Speaking of Mary Randolph, how could I continue this series without the woman who helped create the name “All Plaidout” (she added the All)? Fast were we friends, bonding over everything from our Tony Lama cowboy boots to surprise-let’s-pretend-it’s-your-birthday mint chocolate desserts to too many cups of Stumptown first thing in the morning. Not long after we met, she invited me to her parents’ house for a post-Thanksgiving weekend brunch, which turned into an all day affair. While there, I became John Norton’s biggest fan. We talked about Satchmo and Dr. John and The Cars, and cars, cars, and more cars. When thinking of women who would like to write about their fathers, I was hopeful MR would want to talk about hers, as it is clear, she is her father’s daughter. Thank you, Mary Randolph for sharing your thoughts on your dad today.
When generously tasked with this contribution, it seemed, though many have done so successfully, impossible to settle on any one thing — or any number of things — my father taught me. He essentially taught me all things. He is an extraordinary man. A man so charming that my Goddess Mother even fell for him. To know my father is to understand that in some way he knows something about everything: historical anecdotes, etymologies, musicians’ birth places, arcane movie trivia. All things. A former employee of The New Yorker and Spy magazines, and a man who’s worked in newspapers for much of his career, my father has a professorial way about him. An industrious way. A temperament suited for intellectual discussion. Simply put: he’s a class act.

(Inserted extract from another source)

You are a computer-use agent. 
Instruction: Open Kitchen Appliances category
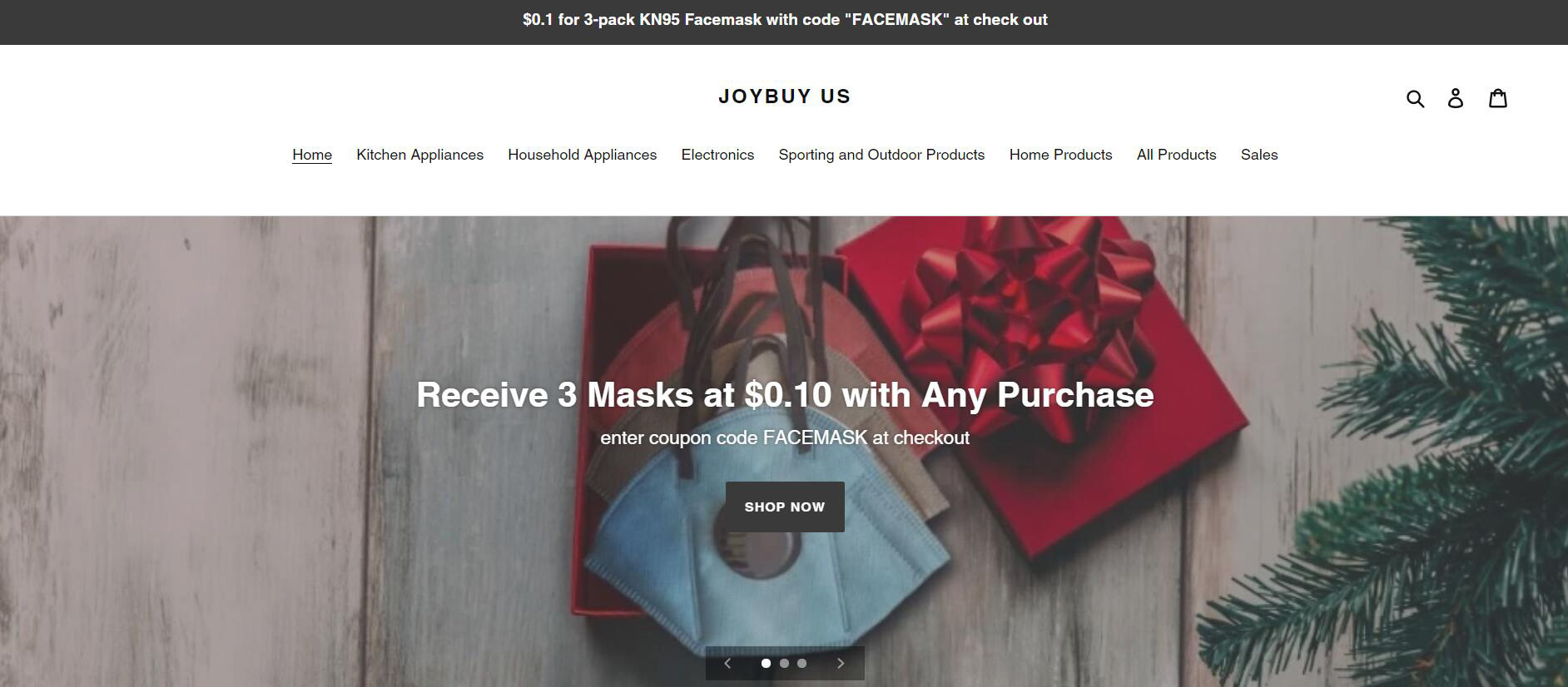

So, to look at my father, one might be surprised to learn he knows — above all else — everything about cars. I do not exaggerate when I say he can be shown a car’s headlight and effortlessly respond with its year, make and model. He loves old cars. He loves race cars. He loves rare cars. Though I personally don’t crave the open road, nor a car of my own, I take snapshots of old ones I see on San Francisco streets to send his way in an effort to test his knowledge or plainly enjoy it.
It is not so much an appreciation of cars — which I share — that I’ve learned from my father, but rather how wonderful it is to own a complete knowledge. He knows everything about this one subject. He could teach a class. He could write a book. And though I’m still seeking it, he’s taught me to find something to learn, love, exhaust, and appreciate that might surprise even a close friend.